SOURCE EXTRACT:
+++++
The clear aperture of the off axis mask used on the eight inch was 65mm. NO black drop effect was seen, either visually or on any of the video frames! It appears that the black drop effect, if real, must have been caused by the smoked glass filters and/or Herschel wedges used for past Solar observations.

Finally, the visual penumbral detail of Solar region 8765(?) was awesome. Granulation and limb darkening through the Astrosolar filter were much more apparent than I'd ever seen with the glass solar filter.

Doug Kniffen
Warrenton, MO

From a Backyard in California

I observed the Mercury Transit from our back yard for the first time in my life today (11-15-99). Our neighbor Frank and I saw the whole event in a beautiful cloud-free sky!

I sketched the sun spots in my observation circle beforehand so that I could locate Mercury when and where it popped in. Frank, who was a navigator of USS Missouri during the Korean War, located the black dot of Mercury in relation to the other black dots I had drawn. Mercury's dot/disc was decidedly blacker than the others. We watched as it separated from the polar edge (it was perpendicularly away from the double-row of suns pots) of the Sun, which took quite a "longer" time than we expected, unlike that of the occultation of Aldebaran by the Moon. It nicely traversed near the edge but clearly detached from the edge -- we followed for almost an hour till it exited making a tiny little black dent in the Sun just as when it entered. Again it took a "long" time and finally about 14:10 the entire show was over. 

It was very exciting to observe the transit, a very rare event, and I was very happy to see this event with Frank, who pointed out Mercury to me in our neighbor's yard three years ago for the first time in my life. Now I owe him my Double Mercury Firsts!

Isaac Kikawada

AAAA President John Wagoner, seated, and Vice President Ed Flaspoehler, standing, observed the November 15th Transit of Mercury from the parking lot of The Observatory, Inc., a telescope store in Dallas. Ed used a 4-inch Mead 2045 SCT with a Thousand Oaks solar filter. John had a 4-inch INTES refractor from Russia, equipped with a 2-inch TeleVue eyepiece.

At a Telescope Store in Dallas

AAAA president John Wagoner and I observed the Transit of Mercury at The Observatory, Inc., a new telescope store in Dallas.  My friend John Briggs also joined us for an afternoon in the sun, and to stand in the "shadow of Mercury."
+++++
SOURCE MATERIAL:
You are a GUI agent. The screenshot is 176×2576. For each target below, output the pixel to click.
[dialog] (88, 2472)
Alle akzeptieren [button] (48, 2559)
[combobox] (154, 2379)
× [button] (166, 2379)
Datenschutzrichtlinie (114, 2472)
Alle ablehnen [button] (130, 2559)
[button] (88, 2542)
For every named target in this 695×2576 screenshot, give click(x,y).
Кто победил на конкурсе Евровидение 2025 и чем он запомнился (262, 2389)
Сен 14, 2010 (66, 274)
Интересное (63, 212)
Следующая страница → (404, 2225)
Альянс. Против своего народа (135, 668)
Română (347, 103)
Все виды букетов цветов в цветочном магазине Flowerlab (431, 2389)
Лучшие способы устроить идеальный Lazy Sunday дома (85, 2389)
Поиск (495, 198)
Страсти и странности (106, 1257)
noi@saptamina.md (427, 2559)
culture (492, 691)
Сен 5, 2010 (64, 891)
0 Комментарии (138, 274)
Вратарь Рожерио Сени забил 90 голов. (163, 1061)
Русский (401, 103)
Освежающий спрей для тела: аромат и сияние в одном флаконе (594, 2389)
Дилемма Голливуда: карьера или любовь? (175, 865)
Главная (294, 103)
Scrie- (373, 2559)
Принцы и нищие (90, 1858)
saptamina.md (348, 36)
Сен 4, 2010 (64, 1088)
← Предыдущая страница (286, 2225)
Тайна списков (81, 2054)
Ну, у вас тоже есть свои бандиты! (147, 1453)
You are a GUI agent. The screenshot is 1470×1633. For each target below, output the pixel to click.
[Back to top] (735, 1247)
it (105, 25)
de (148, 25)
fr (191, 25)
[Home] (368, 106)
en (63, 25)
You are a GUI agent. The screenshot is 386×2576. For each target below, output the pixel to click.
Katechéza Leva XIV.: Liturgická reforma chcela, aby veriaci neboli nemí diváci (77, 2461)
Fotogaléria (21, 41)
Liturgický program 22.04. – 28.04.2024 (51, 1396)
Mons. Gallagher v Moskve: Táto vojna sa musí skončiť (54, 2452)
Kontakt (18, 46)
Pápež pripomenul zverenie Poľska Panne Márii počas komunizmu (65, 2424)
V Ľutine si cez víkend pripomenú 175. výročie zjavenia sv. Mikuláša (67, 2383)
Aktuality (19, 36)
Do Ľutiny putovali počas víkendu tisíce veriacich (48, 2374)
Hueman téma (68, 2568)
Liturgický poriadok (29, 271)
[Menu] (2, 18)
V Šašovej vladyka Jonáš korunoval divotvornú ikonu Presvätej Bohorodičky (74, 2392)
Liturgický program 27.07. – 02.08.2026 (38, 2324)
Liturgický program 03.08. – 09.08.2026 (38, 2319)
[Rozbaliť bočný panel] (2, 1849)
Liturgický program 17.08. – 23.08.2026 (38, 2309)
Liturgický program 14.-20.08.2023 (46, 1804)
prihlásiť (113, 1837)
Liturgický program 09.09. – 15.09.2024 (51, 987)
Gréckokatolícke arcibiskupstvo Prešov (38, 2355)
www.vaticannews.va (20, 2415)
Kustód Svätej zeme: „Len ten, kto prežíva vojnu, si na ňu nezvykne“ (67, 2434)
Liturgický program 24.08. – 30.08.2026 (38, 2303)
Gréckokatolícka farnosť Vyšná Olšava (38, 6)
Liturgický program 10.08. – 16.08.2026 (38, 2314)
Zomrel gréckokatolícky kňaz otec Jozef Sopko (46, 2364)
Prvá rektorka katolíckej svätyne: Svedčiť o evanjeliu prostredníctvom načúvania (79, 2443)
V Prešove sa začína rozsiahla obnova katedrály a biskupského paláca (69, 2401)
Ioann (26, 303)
+++++
BRIEF 1:
Rewrite the Mercury transit reports from "It was very" up to and including "2-inch TeleVue eyepiece.", with "4-inch" changed to "four-inch".
BRIEF 2:
Continue the Mercury transit reports from the end of the last sentence.

TASK ANSWER 1:
It was very exciting to observe the transit, a very rare event, and I was very happy to see this event with Frank, who pointed out Mercury to me in our neighbor's yard three years ago for the first time in my life. Now I owe him my Double Mercury Firsts!

Isaac Kikawada

AAAA President John Wagoner, seated, and Vice President Ed Flaspoehler, standing, observed the November 15th Transit of Mercury from the parking lot of The Observatory, Inc., a telescope store in Dallas. Ed used a four-inch Mead 2045 SCT with a Thousand Oaks solar filter. John had a four-inch INTES refractor from Russia, equipped with a 2-inch TeleVue eyepiece.

TASK ANSWER 2:
The event itself was fascinating. I did not time it accurately, but everything seemed right on schedule according to the published predictions, and I took pictures at each of the contact points and at mid-transit. Visually through the telescope, there was a clear, tiny black dot that slowly moved across the edge of the sun over the period of an hour. The planet showed up as a tiny blurred speck right on the edge of each of my pictures. 

As you can see from the above image,  my photos really did not turn out, since I did not use eyepiece projection photography, as Wagoner suggested. Darn! He is always right! You don't get a second chance on these things. Maybe next time, about 40 years from now! Oh, Well!

We are friends with Rick McKay, the owner of The Observatory, Inc., and we were hoping to help out the store as well as get out a bit of information about the AAAA, so we set up in the parking lot in front of the store. But only a few people came by to look. I guess it was Monday. And this event did not get much play in the local press. Or the national press, for that matter. The few people that did stop by were interesting. 

First off was a man who saw our setup from the highway, and drove into the parking lot about ten minutes before the transit started. He said he is about to retire, and is interested in astronomy, but did not stay for the event itself.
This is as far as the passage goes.